Si la Grèce doit aller vite, c'est aussi parce que les retraits d'argent des banques grecques, déjà sous aide de la BCE, semblent s'accélérer. D'après des chiffres à prendre avec prudence, publiés par l'agence Bloomberg, ces retraits s'élevaient en janvier à 11 milliards d'euros, contre trois milliards en décembre. La banque nationale grecque n'a pas confirmé ces estimations. À la bourse d'Athènes, les titres des principales banques ont dévissé. D'où l'importance d'une annonce, sans trop traîner, pour enclencher une dynamique de négociations.

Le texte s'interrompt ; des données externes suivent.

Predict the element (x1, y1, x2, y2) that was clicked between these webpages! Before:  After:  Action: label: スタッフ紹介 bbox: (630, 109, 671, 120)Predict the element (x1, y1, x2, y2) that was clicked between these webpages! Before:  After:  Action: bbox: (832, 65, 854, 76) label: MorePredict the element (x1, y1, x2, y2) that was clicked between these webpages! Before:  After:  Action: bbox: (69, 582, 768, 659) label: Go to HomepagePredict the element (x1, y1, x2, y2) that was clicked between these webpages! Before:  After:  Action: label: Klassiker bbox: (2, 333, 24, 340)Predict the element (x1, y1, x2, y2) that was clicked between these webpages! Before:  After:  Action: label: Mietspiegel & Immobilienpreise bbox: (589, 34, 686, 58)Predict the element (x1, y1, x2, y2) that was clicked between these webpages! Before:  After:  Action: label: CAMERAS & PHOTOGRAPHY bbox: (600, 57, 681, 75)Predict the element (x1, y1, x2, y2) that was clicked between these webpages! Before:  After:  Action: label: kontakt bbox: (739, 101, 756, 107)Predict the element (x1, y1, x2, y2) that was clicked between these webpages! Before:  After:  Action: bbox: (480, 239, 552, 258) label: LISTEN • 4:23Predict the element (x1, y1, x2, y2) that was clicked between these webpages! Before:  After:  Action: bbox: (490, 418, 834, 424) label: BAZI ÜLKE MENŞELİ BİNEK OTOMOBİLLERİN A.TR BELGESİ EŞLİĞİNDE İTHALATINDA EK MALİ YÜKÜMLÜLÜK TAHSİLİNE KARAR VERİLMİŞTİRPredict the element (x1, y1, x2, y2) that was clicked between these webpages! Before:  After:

À travers l'Europe, les réactions ont évolué en quelques jours. Les appels au « pragmatisme » du début de semaine, de la part de responsables qui pariaient sur un compromis rapide avec le nouvel exécutif, ont laissé place à de vives marques d'inquiétude. L'alliance de Syriza avec la droite nationaliste (plutôt que le petit parti pro-européen To Potami) et le refus de nouvelles sanctions contre Moscou (même si Athènes n'a finalement pas bloqué les conclusions des ministres des affaires étrangères de l'UE) ont stupéfait certains observateurs bruxellois. Les premières annonces gouvernementales de mercredi n'ont rien arrangé, renforçant l'hypothèse d'un Tsipras décidé à ne rien lâcher sur ses promesses de campagne. Depuis, plusieurs tendances se dessinent.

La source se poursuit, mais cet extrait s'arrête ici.